Abstract

Facial action units (AU) are the fundamental units to decode human facial expressions. At least three aspects affect performance of automated AU detection: spatial representation, temporal modeling, and AU correlation. Unlike most studies that tackle these aspects separately, we propose a hybrid network architecture to jointly model them. Specifically, spatial representations are extracted by a Convolutional Neural Network (CNN), which, as analyzed in this paper, is able to reduce person-specific biases caused by hand-crafted descriptors (e.g., HOG and Gabor). To model temporal dependencies, Long Short-Term Memory (LSTMs) are stacked on top of these representations, regardless of the lengths of input videos. The outputs of CNNs and LSTMs are further aggregated into a fusion network to produce per-frame prediction of 12 AUs.
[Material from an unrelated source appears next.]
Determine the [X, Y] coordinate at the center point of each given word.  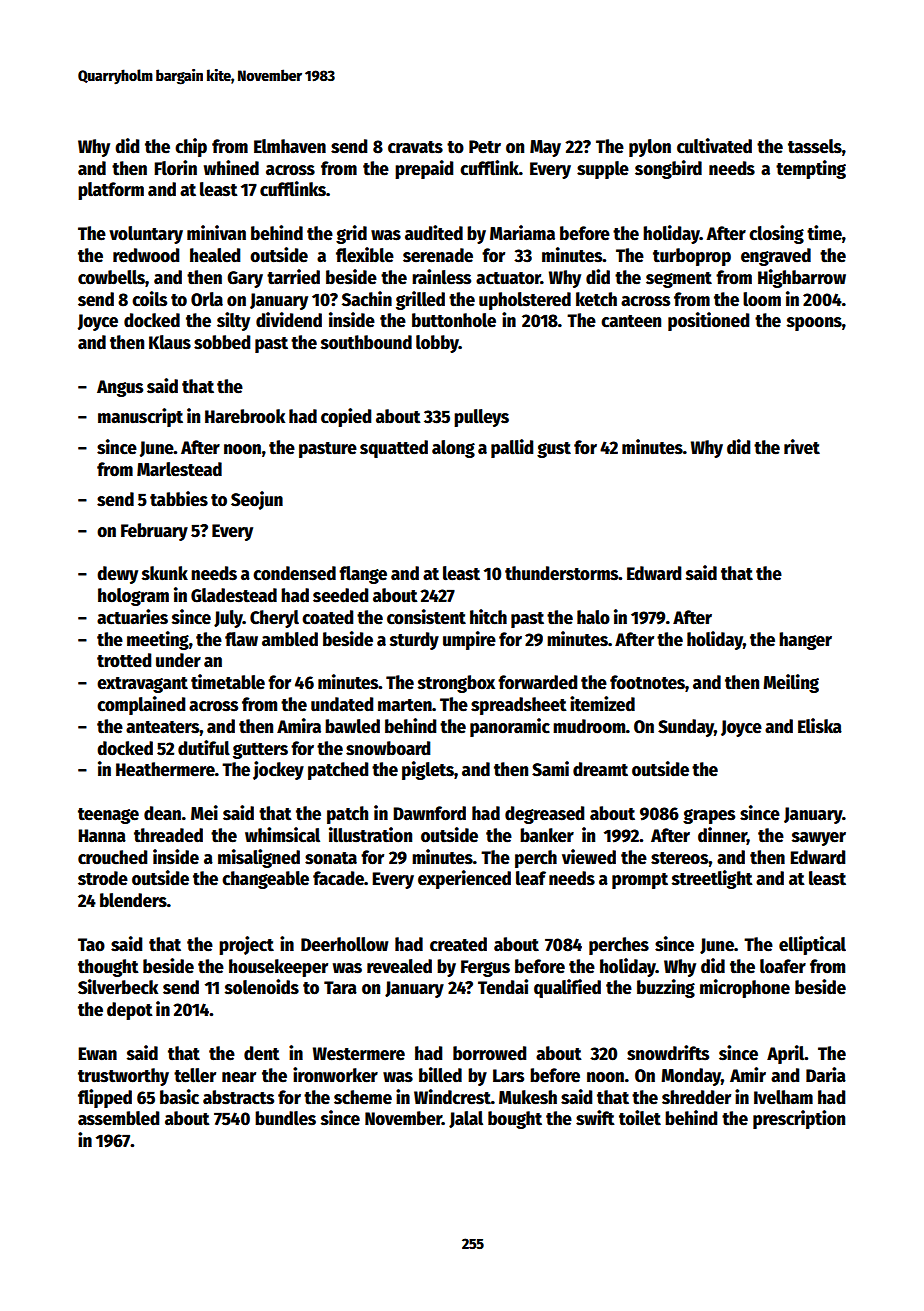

Our network naturally addresses the three issues together, and yields superior performance compared to existing methods that consider these issues independently. Extensive experiments were conducted on two large spontaneous datasets, GFT and BP4D, with more than 400,000 frames coded with 12 AUs. On both datasets, we report improvements over a standard multi-label CNN and feature-based state-of-the-art. Finally, we provide visualization of the learned AU models, which, to our best knowledge, reveal how machines see AUs for the first time.